Researchers make surprise discovery that some neurons can transmit three signals at once

Findings reported in Nature Neuroscience give new understanding to how cells in auditory system organize before hearing develops

Generations of neuroscientists have been indoctrinated into believing that our senses, thoughts, feelings and movements are orchestrated by a communication network of brain cells, or neurons, each responsible for relaying one specific chemical message called a neurotransmitter. Either neurons release a neurotransmitter that excites a neighboring cell, thereby triggering an electrical discharge and enhancing brain activity, or they dispatch a signal that quells a neuron’s activity. So, when researchers at the University of Pittsburgh discovered that immature rat brain cells could fire a simultaneous three-punch salvo – three neurotransmitters bursting out of a single cell — it was a finding they knew would excite more than just neurons.

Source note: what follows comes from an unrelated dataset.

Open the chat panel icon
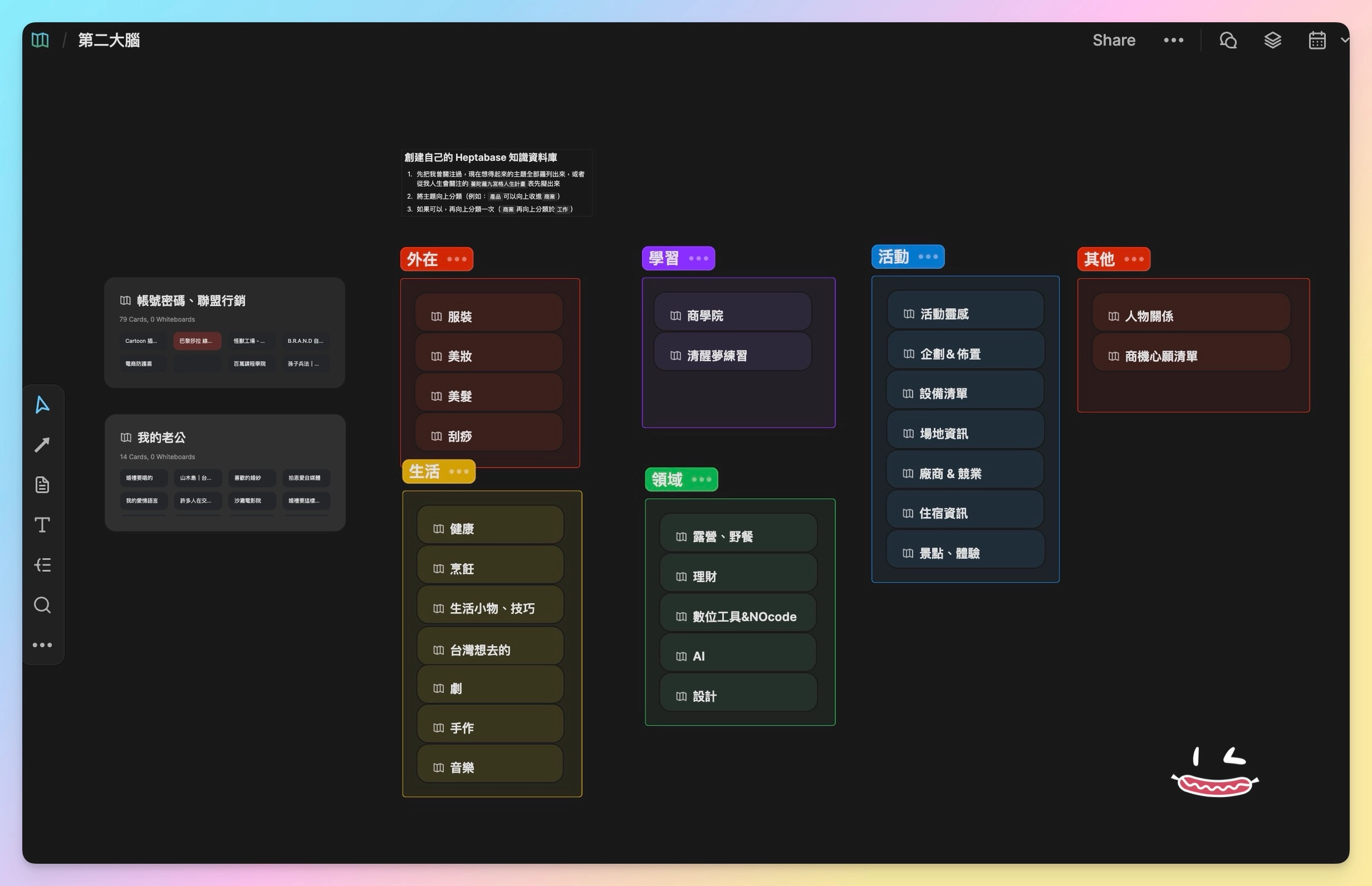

Just as surprising, they report in the lead article of this month’s Nature Neuroscience, is that by definition these three neurotransmitters are seemingly at odds with each other. One, glutamate, is a textbook excitatory neurotransmitter; while the other two, GABA and glycine, are quintessential inhibitory neurotransmitters.

Information is transmitted between neurons when one cell releases a neurotransmitter at a synapse, the point of contact between cells. When released from a cell, neurotransmitters are sent on a one-way ride that dead ends at the membrane of the adjacent cell. Like lock and key, they bind to specific receptors on the surface of the receiving cell, causing its electrical activity to be enhanced or inhibited.

The first week after birth marks a critical phase in the developing rat brain, a time period comparable to three months gestation in a human, when neurons are meticulously organizing and self-selecting to assemble into specific brain structures and neuronal networks. It has long been known that a specific receptor for glutamate, the NMDA receptor, plays a crucial role in these processes, but how inhibitory synapses, which account for about half of the brain’s cellular connections, would gain access to these receptors has long puzzled researchers. But now, the Pittsburgh researchers believe they have solved some of the mystery. During this crucial period, immature inhibitory synapses also release the excitatory neurotransmitter glutamate, and by mimicking excitatory synapses, can stimulate NMDA receptors.

“It first appeared odd to us that an immature inhibitory synapse would want to release an excitatory neurotransmitter. After all, this contradicts the most basic principles that have defined the field of neuroscience. But when we also found that this glutamate activates NMDA receptors at the most critical stage of brain development and organization, we realized that this could explain a number of fundamental questions,” explained Karl Kandler, Ph.D., associate professor of neurobiology at the University of Pittsburgh School of Medicine, and the study’s senior author.

“These findings shed new light on how inhibitory synapses evolve and are assembled into functional circuits in the developing brain,” he added.

Many brain disorders, like epilepsy, schizophrenia and depression, involve deficits that prevent normal inhibition of cells. Dr. Kandler’s research could eventually provide insight into the biological cause of these disorders and help to identify novel approaches for prevention and treatment. Further study could have particular implications for dyslexia and tinnitus – often referred to as ringing in the ears – which can be caused by abnormal inhibitory signaling within the auditory system, a region of the brain that is the focus of Dr. Kandler’s research.

Before there can be practical clinical applications several questions need to be answered, including how GABA, glycine and glutamate synapses cooperate to activate NMDA receptors. In the traditional sense, when inhibitory synapses are mature, they would never release glutamate, nor would they be able to depolarize a cell, both of which are required for NMDA receptor activation. But, as if by design, during the exact period when the auditory brain is undergoing refinement, the GABA and glycine neurotransmitters can produce depolarizations, a process that normally can only be achieved by excitatory transmitters.

It is not yet known how long the cells retain this unique capacity, for how long the neurons are able to release all three neurotransmitters or what causes the cells to stop releasing glutamate as they mature. But according to the study’s first author, Deda C. Gillepsie, Ph.D., a post-doctoral associate working with Dr. Kandler, things become more normalized within three weeks of birth, or about one week after hearing is fully developed. So, perhaps early auditory experience provides the signals that stop the cells from releasing glutamate, which is a prerequisite for correctly processing auditory information.

“It will be interesting to find out whether abnormal hearing, such as partial deafness or hearing dominated by noise, which in humans can affect normal language development, would cause glutamate to still be released. Finding such an association would be intriguing, but for now this remains just an hypothesis that will require much study, Dr. Gillespie said.

The third author of the study is Gunsoo Kim, Ph.D., who is now pursuing post-doctoral studies at the University of California, San Francisco.